The `pmap()` functions work slightly differently than the `map()` and `map2()` functions. In `map()` and `map2()` functions, you specify the vector(s) to supply to the function. In `pmap()` functions, you specify a single list that contains all the vectors (or lists) that you want to supply to your function.
```{r echo=FALSE}
knitr::include_graphics("images/pmap-list.png", dpi = image_dpi)
```
Flipping the list diagram makes it easier to see that `pmap()` is basically just a generalized version of `map2()`.
```{r echo=FALSE}
knitr::include_graphics("images/pmap-flipped.png", dpi = image_dpi)
```
The only difference is that `map2()` lets you specify each vector as a separate argument. In `pmap()`, you have to store all your input vectors in a single list. This functionality allows `pmap()` to handle any number of input vectors. Here's our earlier `map2()` statement.
```{r}
map2_dbl(x, y, min)
```
To do this in `pmap()`, just create a list out of `x` and `y`.
```{r}
pmap_dbl(list(x, y), min)
```
If you only have two input vectors, though, use `map2()`. If we want to apply `min()` to parallel elements of *three* vectors, we'll need to use `pmap()`.
`z` is a third vector.
```{r}
z <- c(100, 15, 1)
```
Again, we need to combine all the individual vectors into a single list in order to use `pmap()`.
```{r}
pmap_dbl(list(x, y, z), min)
```
Tibbles are lists, so we could also combine `x`, `y`, and `z` into a tibble.
```{r}
tibble(
a = c(50, 60, 70),
b = c(10, 90, 40),
c = c(1, 105, 2000)
) %>%
pmap_dbl(min)
```
### Anonymous functions
`pmap()` can involve any number of input vectors, so we need a new way of referring to each vector in an anonymous function.
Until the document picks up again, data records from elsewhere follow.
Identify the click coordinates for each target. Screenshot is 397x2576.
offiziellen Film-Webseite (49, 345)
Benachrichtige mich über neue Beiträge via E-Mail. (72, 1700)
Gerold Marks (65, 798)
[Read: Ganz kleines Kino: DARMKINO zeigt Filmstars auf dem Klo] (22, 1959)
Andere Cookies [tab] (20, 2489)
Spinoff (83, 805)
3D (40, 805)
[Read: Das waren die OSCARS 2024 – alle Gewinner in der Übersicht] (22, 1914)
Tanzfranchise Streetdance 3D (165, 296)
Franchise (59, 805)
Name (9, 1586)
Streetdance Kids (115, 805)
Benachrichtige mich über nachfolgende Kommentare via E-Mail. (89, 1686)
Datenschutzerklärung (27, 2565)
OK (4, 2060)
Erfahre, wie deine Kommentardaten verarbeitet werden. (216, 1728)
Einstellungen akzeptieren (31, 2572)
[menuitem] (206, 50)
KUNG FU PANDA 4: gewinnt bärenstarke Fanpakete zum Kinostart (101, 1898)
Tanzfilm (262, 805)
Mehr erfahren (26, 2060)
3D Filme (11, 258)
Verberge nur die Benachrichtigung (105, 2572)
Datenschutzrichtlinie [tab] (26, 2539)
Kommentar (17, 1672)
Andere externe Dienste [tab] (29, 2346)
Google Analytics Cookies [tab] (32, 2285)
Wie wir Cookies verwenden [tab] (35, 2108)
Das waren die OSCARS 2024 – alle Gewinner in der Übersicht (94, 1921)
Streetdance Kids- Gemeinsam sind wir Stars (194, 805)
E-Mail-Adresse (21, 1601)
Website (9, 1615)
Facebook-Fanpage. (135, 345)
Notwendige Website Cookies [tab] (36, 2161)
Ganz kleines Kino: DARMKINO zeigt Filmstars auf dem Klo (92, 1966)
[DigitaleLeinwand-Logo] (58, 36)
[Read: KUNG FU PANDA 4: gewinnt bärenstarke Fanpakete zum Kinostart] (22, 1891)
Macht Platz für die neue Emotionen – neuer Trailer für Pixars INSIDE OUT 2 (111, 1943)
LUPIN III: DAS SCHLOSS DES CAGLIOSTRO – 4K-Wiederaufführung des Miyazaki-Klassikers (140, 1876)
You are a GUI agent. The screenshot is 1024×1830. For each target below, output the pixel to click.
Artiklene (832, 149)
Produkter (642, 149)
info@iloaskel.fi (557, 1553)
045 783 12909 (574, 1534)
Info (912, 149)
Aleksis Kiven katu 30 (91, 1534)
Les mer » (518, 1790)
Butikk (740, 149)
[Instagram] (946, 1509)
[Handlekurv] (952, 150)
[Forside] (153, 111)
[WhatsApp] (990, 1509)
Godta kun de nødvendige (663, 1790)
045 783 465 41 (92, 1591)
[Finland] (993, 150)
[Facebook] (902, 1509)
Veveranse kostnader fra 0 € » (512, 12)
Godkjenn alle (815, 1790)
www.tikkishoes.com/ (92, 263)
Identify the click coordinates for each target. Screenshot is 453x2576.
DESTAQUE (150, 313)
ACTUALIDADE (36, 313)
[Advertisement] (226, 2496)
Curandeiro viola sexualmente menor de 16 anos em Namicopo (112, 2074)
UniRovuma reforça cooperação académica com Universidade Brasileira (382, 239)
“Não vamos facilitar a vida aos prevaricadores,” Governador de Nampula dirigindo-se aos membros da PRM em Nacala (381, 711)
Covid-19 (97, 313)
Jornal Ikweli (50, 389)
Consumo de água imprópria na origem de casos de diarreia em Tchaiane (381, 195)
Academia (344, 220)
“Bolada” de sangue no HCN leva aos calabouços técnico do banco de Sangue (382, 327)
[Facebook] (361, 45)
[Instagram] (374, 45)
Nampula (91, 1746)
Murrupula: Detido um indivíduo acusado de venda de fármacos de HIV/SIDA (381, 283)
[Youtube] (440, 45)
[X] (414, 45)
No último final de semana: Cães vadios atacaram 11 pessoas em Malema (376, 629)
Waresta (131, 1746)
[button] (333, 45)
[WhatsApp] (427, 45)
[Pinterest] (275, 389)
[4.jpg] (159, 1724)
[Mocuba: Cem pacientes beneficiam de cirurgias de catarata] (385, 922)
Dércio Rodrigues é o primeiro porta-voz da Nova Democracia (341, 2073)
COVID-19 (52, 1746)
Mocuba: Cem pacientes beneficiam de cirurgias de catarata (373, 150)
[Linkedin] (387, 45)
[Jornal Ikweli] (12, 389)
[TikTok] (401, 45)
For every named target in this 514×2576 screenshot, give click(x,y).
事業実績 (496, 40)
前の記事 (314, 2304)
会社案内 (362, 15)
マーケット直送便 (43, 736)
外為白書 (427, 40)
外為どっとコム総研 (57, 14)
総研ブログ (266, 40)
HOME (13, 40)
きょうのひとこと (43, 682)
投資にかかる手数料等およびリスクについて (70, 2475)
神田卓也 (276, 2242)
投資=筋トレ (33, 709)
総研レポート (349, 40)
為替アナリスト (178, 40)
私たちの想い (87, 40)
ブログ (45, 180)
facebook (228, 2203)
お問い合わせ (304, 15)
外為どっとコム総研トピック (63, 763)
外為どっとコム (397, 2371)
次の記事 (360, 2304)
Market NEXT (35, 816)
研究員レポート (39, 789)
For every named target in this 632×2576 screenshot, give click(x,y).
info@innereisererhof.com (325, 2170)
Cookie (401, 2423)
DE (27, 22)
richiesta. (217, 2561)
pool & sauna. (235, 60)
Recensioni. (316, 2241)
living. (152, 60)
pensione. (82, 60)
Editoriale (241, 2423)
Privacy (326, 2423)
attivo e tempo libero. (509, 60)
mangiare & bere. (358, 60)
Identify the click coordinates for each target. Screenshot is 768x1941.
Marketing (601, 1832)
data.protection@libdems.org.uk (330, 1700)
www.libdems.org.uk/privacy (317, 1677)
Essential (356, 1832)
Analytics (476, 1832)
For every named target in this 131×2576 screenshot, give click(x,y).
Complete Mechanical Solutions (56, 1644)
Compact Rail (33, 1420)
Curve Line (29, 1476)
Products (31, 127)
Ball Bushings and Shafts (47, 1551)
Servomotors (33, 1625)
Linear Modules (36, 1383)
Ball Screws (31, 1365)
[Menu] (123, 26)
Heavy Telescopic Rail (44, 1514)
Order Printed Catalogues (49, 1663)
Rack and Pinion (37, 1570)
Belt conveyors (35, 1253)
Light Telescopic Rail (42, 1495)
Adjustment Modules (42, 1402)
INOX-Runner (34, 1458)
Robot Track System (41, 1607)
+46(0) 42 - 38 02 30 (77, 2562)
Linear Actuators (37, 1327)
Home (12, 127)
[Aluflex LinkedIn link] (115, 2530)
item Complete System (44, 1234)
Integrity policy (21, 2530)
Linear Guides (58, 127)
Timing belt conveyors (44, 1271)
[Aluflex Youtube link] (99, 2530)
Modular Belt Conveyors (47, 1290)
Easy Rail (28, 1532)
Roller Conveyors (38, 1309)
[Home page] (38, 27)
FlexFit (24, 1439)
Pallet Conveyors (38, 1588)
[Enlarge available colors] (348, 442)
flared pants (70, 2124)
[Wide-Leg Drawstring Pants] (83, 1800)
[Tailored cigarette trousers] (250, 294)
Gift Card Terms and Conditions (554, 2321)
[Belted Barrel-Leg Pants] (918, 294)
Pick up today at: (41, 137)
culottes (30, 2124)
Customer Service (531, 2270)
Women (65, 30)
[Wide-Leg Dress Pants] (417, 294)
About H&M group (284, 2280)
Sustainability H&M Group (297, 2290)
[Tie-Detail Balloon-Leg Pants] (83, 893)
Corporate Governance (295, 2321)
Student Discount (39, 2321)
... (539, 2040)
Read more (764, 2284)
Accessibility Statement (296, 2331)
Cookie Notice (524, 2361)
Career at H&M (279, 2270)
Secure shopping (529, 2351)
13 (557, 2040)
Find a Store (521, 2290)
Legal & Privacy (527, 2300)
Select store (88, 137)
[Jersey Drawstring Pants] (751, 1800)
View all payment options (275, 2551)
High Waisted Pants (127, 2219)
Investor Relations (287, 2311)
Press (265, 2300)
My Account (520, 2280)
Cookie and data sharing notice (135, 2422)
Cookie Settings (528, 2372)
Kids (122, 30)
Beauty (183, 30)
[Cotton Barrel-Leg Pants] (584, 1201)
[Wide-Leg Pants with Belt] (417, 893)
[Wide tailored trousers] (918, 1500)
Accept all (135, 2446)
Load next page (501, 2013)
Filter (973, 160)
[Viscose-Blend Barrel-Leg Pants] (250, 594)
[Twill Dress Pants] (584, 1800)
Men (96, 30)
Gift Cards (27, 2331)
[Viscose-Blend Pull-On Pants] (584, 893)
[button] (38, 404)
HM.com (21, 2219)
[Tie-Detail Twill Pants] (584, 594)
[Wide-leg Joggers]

Instead of using `.`, `.x`, or `.y`, use `..1`., `..2`, `..3`, etc. to refer to the different vectors.
`state_animals` is a tibble with some information on the official animals of different states.
```{r}
state_animals <-
tribble(
~state, ~type, ~animal, ~binomial,
"Alaska", "land mammal", "Moose", "Alces alces",
"Delaware", "bug", "7-spotted ladybug", "Coccinella septempunctata",
"Hawaii", "fish", "Humuhumunukunukuāpuaʻa", "Rhinecanthus rectangulus",
"Maine", "crustacean", "lobster", "Homarus americanus"
)
state_animals
```
We can use `pmap()` to write short descriptions for each state.
```{r}
state_animals %>%
pmap_chr(~ str_glue("The {..1} state {..2} is the {..3}."))
```
`..1` refers to the first variable (`state`), `..2` to the second (`type`), and `..3` to the third (`animal`).
### Named functions
If you supply `pmap()` a named function, it will match the names of the input list with the names of the function arguments. This can result in elegant code. But for this to work, it's important that:
* The list or tibble input variable names match those of the function arguments.
* You have __the same number of input variables as function arguments__.
Let's start with an example of what doesn't work. First, we'll create a named function.
```{r}
state_sentence <- function(animal, type, state) {
str_glue("The {state} state {type} is the {animal}.")
}
```
This does not work:
```{r, error=TRUE}
state_animals %>%
pmap_chr(state_sentence)
```
`state_animals` has four variables, but `state_sentence` is expecting three. The number of input variables must match the number of function arguments.
The easiest way to fix the problem is to just get rid of the unused variable.
```{r}
state_animals %>%
select(!binomial) %>%
pmap_chr(state_sentence)
```
Note that the order of the variables in `state_animals` is different than the order of the arguments in `state_sentence`. `pmap()` matches input variables with function arguments by name, so the orderings don't matter. However, this means that the two sets of names must be identical.